So is the soundtrack album snippets, or whole tracks?
“That’s what’s featured in the movie, with some of them edited together to make a bit more sense outside the context of the film. We put a far bit of work into the soundtrack album, so it stands as a work of music by itself and is not just an accessory to the film.”
“That’s how the whole process worked best for me. We were trying to write about certain characters in the film, certain scenes, emotions, actions etc. Not always about the visuals, though there certainly is parts of the film where you can’t separate the visuals from the music, like the chase scene. The music for that was completely written about that scene. But the core to these basic elements of the music was written not watching the film, and in some ways it’s a fairly complicated process. And it worked out well, as in the end the directors loved it.”

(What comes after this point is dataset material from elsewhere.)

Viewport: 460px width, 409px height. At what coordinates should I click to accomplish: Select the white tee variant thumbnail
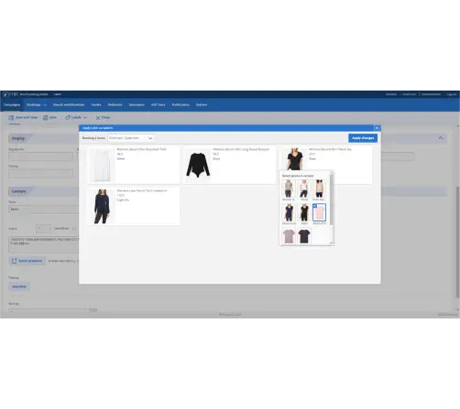[x=304, y=188]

David is coming back to Brisbane this weekend, to speak at the Big Sound Qmusic lecture program on Thursday and Friday, as well as playing as Black Lung at the Jubilee on Saturday night.
“I’m going to be speaking about music, and the future of the music industry in general. It’s a very interesting little topic. The music industry really creates it’s own little prophecy and legends. This whole Internet piracy thing about at the moment, it’s really funny. Why can they cry about it when they created it in the first place. How can you cry about it? Hahaha suck shit I say. For years they’ve been denying people access to the music that they wanted, you’ve been not paying artists, you’ve been ripping people off and now your getting ripped off back. Again I laugh, and say suck shit to the music industry. Now people are ripping you off, and that’s pretty much my attitude.”
“I’m often their at these presentations with a whole lot of lawyers and record company reps, maintaining that they support the artists and then I come in and say I’m the artist, you’ve never supported me before, your full of shit. In the music industry it is the exception to the rule when the musicians actually get paid. At all. A lot of musicians just don’t get paid at all. And that’s the way it works and that’s how that industry makes so much money. It extorts people, and a lot of people in the industry will admit to it behind closed doors, but never to the public. We couldn’t have that.”